Die lange schwelende Rivalität um die Vorherrschaft im Nahen und Mittleren Osten sei ein Grund dafür gewesen, dass sich der Kampf gegen das Assad-Regime in einen "sektiererischen Konfessionskrieg" verwandelt habe, beschreibt es Behnam T. Said. Im Sommer war es dem IS jedoch gelungen, die zahlreichen islamistischen Gruppen wie die gegnerische Al-Nusra-Front unter sein Kommando zu bringen. Doch bleibt der Erfolg aus, kann sich diese Front schnell wieder auflösen. Die Konfliktlage bleibe unüberschaubar, "keine der Kriegsparteien kann als verlässlich oder verbündet gelten", analysiert Said.

Andere Experten bezweifeln, dass es dem IS gelingt, tatsächlich einen echten Staat aufzubauen, der seine Bevölkerung versorgen kann. Eher dürfte die Terrorherrschaft durch innere Machtkämpfe zerfallen. Auch die Bürger stehen nicht hinter dem IS: Gestern meldete zum Beispiel "Spiegel Online", dass im besetzten Mossul wegen absurder Vorschriften wie der Vollverschleierung für Ärztinnen das Klinikpersonal flüchte.

Die westlichen Staaten hindern Islamisten zunehmend daran, in die Kriegsgebiete auszureisen. Gestern wurde ein Gesetzentwurf des Bundesinnenministeriums bekannt, wonach terrorverdächtigen Islamisten in Deutschland der Personalausweis für sechs Monate entzogen werden kann. Trotzdem ist der Zusammenbruch des IS keine Frage von Wochen, denn noch gibt es reiche Unterstützer in den Golfstaaten.

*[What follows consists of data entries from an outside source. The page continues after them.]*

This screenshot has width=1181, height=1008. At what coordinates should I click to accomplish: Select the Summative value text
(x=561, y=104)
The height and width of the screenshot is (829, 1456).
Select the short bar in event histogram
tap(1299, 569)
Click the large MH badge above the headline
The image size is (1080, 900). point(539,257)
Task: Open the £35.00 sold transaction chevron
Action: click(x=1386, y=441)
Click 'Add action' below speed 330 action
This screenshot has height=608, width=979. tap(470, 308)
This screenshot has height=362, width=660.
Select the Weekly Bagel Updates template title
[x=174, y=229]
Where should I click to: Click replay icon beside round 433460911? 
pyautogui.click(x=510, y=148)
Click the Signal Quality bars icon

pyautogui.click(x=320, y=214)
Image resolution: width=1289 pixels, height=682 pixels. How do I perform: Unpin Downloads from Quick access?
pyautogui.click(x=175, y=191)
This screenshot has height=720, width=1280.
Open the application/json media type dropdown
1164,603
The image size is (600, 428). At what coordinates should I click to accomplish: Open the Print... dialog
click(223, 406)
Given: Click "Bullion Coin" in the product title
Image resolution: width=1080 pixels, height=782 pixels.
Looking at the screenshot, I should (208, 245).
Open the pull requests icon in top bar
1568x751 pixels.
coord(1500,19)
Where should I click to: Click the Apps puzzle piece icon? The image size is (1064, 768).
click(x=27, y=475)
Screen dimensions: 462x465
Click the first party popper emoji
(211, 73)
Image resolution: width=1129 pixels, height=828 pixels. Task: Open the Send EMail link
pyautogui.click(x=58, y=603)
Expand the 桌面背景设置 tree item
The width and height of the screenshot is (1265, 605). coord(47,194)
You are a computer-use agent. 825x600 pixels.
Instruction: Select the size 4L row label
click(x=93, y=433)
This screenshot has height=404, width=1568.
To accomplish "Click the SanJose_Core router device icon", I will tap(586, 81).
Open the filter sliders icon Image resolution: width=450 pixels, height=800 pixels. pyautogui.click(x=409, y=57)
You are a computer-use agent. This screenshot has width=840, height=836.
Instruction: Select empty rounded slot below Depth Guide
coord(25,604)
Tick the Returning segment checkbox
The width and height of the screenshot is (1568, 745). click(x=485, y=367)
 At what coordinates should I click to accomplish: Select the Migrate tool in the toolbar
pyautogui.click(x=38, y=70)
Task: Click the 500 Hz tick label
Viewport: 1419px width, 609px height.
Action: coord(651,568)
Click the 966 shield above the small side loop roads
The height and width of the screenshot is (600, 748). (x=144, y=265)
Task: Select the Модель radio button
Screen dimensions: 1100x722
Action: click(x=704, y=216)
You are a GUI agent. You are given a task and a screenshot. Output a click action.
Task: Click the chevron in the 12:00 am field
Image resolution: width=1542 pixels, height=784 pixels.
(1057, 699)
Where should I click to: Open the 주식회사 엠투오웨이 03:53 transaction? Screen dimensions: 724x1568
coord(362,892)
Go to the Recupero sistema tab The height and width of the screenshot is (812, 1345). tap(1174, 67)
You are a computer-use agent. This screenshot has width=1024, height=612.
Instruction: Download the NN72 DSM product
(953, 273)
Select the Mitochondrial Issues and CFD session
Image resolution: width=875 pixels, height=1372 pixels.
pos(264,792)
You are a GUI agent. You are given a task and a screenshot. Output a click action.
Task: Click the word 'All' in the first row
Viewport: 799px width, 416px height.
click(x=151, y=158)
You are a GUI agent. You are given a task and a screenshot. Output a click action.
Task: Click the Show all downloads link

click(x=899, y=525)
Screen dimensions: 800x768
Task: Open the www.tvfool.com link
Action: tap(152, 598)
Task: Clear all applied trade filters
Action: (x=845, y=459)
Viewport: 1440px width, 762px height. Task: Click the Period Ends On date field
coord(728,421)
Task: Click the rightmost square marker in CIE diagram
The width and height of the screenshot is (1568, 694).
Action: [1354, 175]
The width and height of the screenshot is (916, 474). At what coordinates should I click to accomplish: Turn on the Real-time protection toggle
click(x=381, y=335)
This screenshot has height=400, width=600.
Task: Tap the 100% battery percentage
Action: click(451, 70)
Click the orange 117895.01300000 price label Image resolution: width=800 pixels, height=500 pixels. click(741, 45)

Doch auch diese Transaktionen geraten zunehmend unter Beobachtung. Schlüsselrollen fallen dem Iran, der das Assad-Regime unterstützt, und der Türkei zu: Bei Ankara, auch im Fall Kobane zögerlich agierend, ist es noch immer ungewiss, ob es den IS mehr fürchtet als Assad oder die Kurden und seine stillschweigende Unterstützung einstellt.